Abstract

This paper presents a comprehensive experimental and numerical investigation on hysteretic behavior of thin-walled circular steel tubes as loaded members in reticulated shells. The experimental setup available for constant compression and biaxial bending loading was designed to examine the failure process, failure modes, load bearing capacity, ductility, stiffness degradation and energy dissipation capacity of sixteen thin-walled circular steel tubes. Also, the effects of the loading condition, axial load ratio, slenderness and steel strength on hysteretic behavior of specimens were investigated. The study showed that test results of specimen loaded in two directions might overestimate hysteretic characteristic of this member. Premature local buckling may be caused by the high axial load ratio and the recommended axial load ratio may be n ≤ 0.2 to ensure the load bearing capacity, deformation capacity and ductility of circular steel tubes and to prevent the premature local buckling occurring in engineering practice.
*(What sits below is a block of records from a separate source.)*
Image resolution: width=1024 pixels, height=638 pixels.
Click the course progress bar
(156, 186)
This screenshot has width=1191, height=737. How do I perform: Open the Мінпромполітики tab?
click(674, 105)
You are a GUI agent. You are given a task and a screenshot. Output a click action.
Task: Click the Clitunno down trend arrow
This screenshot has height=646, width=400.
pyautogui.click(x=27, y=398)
Slenderness affects the load bearing capacity, ductility, and energy dissipation capacity of specimens, and with an increasing slenderness, the stiffness degraded considerably and quickly. Specimens with high strength steel exhibited higher load bearing capacity and better stiffness but lower energy dissipation capacity than those made by low strength steel. Furthermore, the nonlinear finite element analysis was performed to simulate hysteretic behavior of test specimens, and the results got a satisfactory agreement with those of test.